**Task requirements**: Report every line in the records that contains the word "width", copying each line in full.

**Dataset rows**:

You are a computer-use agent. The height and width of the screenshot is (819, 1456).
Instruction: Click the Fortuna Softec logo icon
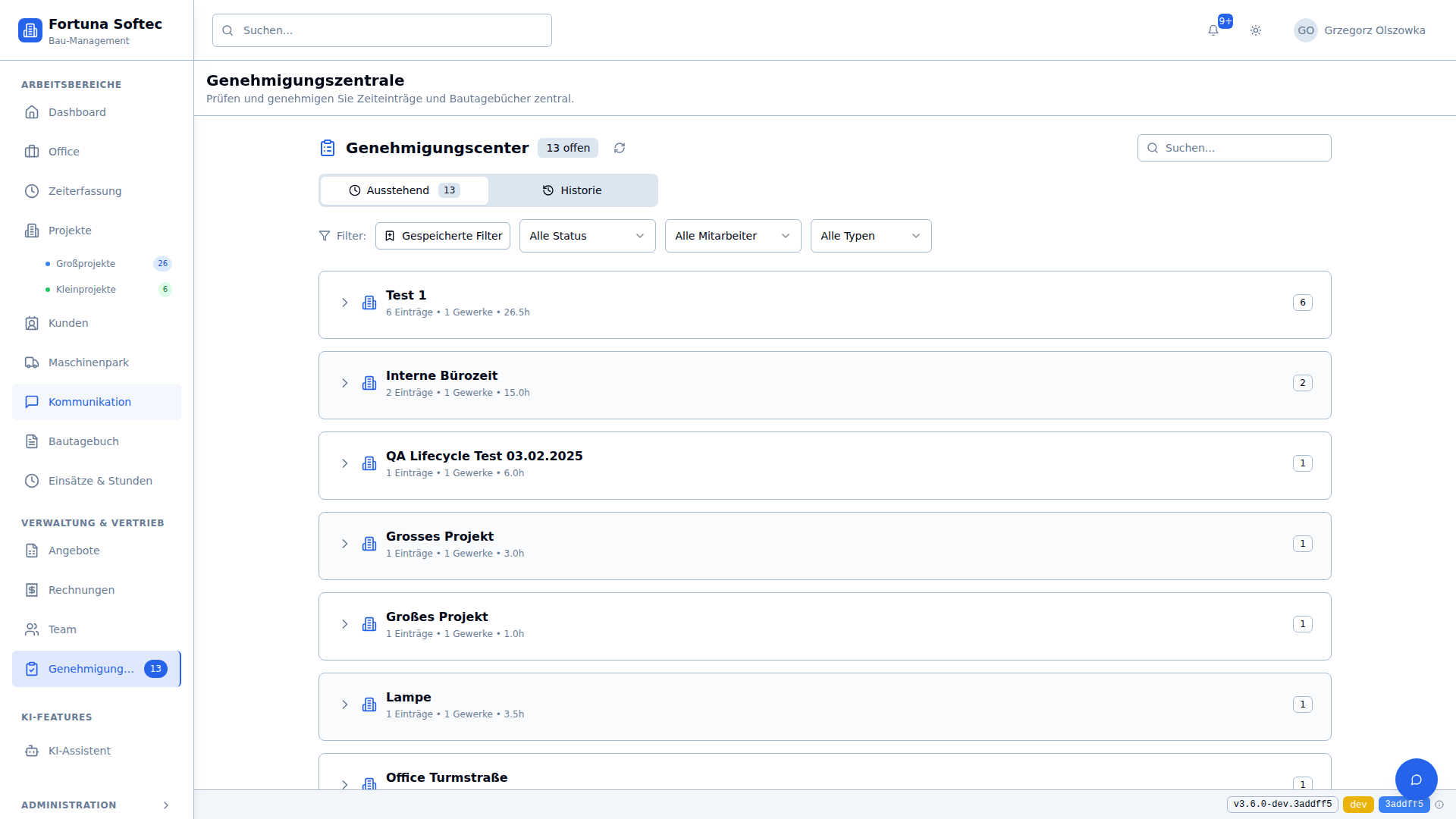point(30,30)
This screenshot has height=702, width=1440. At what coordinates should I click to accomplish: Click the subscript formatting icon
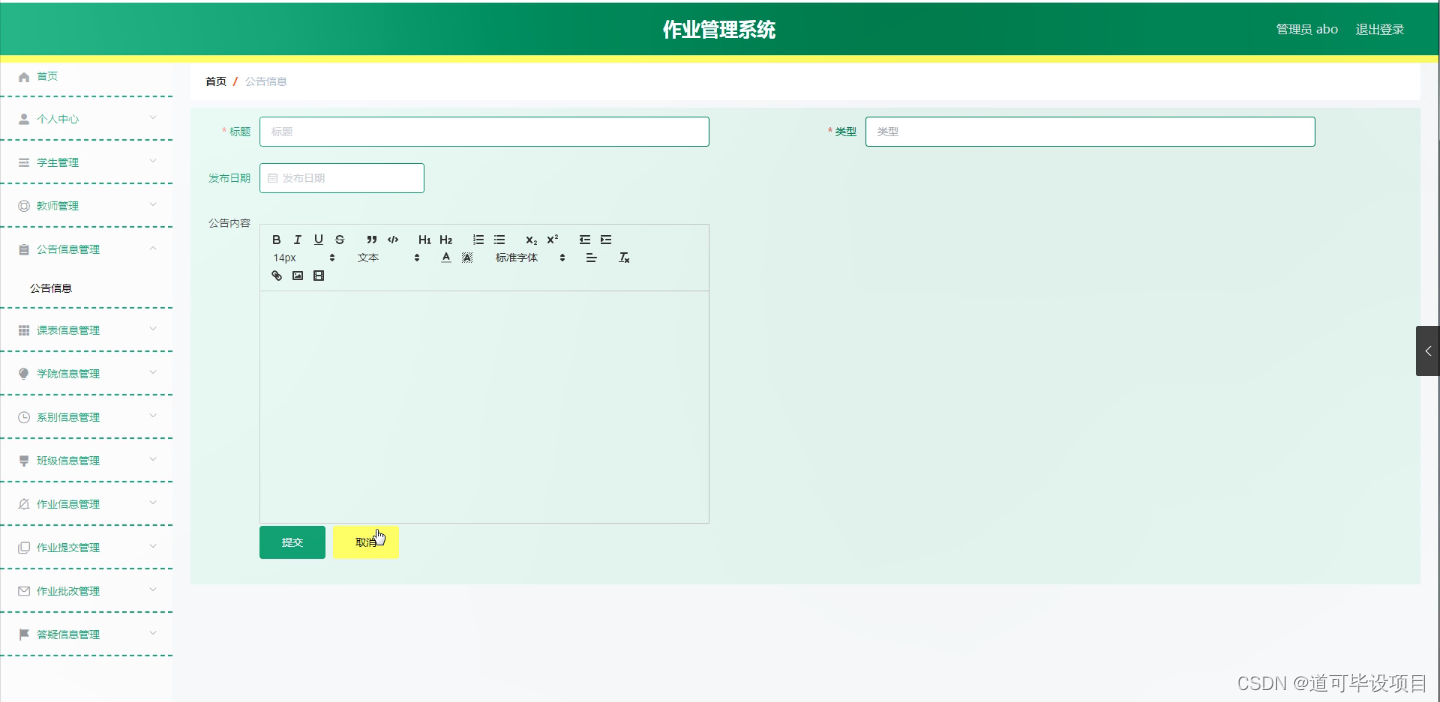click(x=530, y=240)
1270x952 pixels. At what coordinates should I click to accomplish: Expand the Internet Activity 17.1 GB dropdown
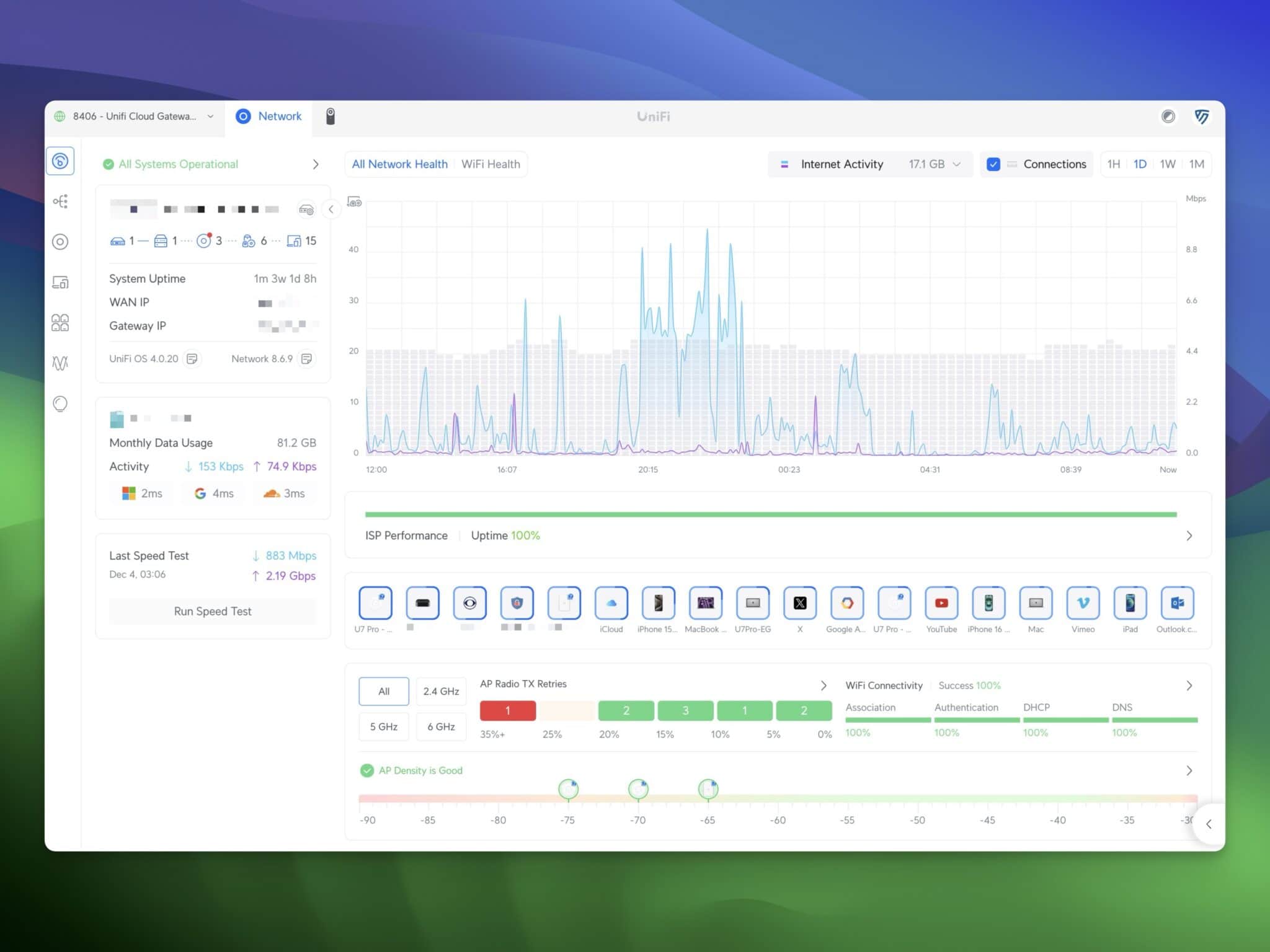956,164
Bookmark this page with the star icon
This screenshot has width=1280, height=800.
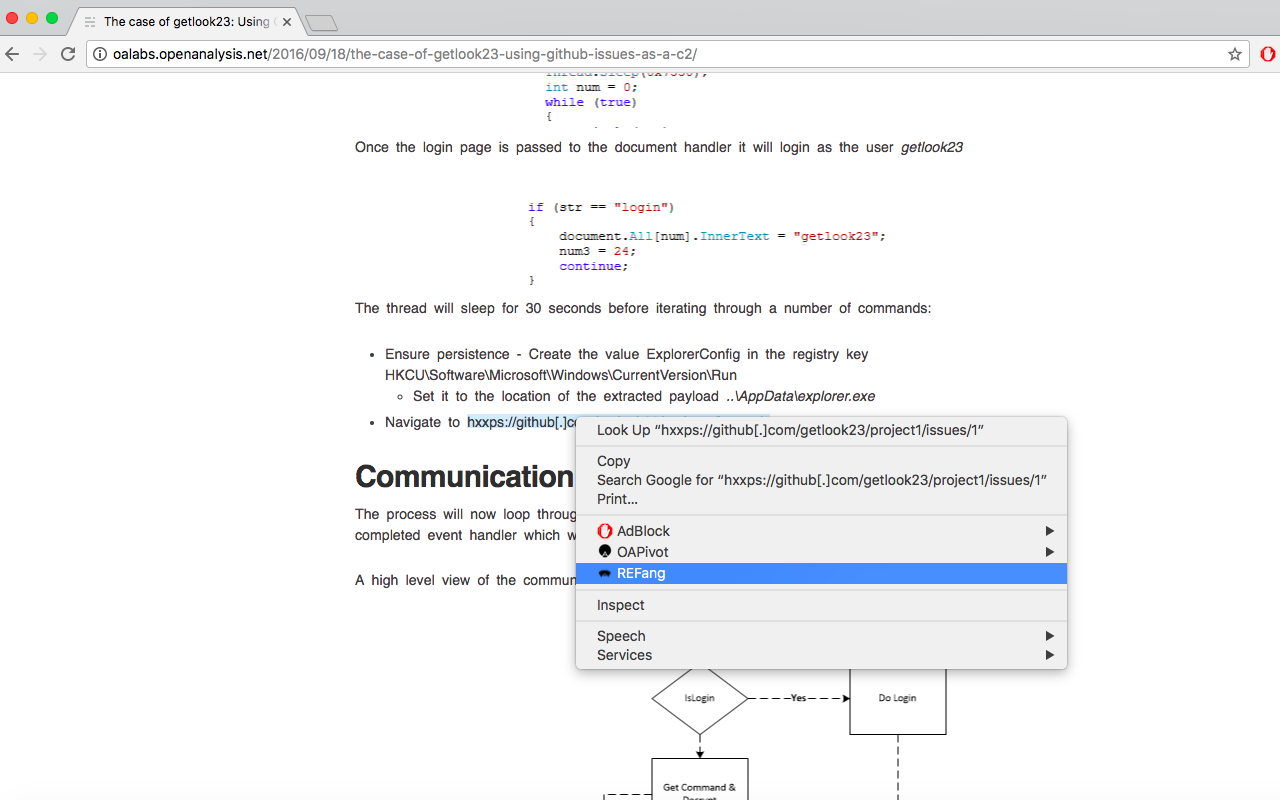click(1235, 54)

---

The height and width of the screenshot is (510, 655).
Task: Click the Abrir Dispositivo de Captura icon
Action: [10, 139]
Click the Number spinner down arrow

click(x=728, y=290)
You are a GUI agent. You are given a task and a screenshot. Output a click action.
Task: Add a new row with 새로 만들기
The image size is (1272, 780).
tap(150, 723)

==

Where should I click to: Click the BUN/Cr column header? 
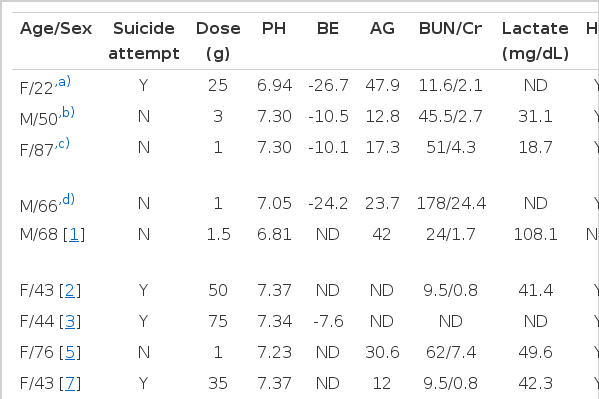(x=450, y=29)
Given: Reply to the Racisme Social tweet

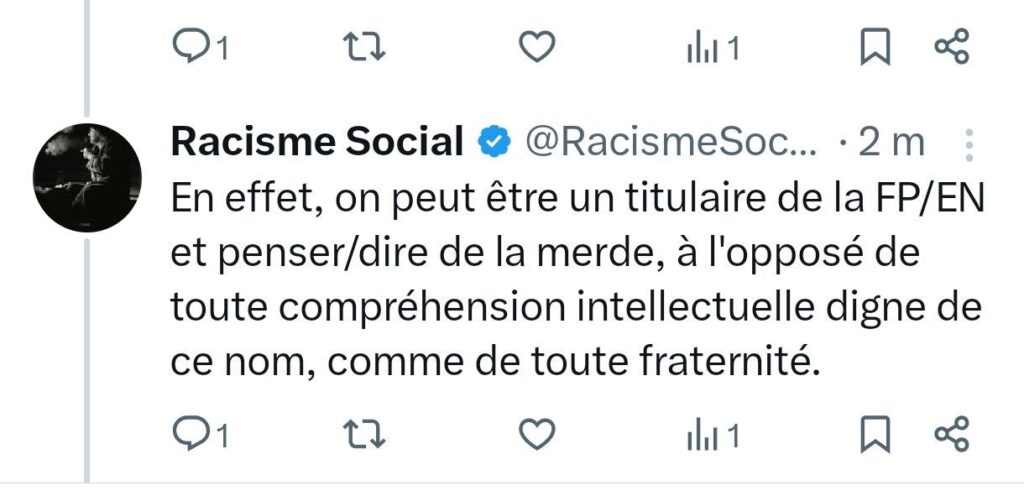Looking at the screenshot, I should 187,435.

**The completed task**:
You are a computer-use agent. The height and width of the screenshot is (819, 1456).
This screenshot has height=702, width=1440. At what coordinates should I click to accomplish: Click the subscript formatting icon
This screenshot has width=1280, height=800.
The height and width of the screenshot is (510, 655).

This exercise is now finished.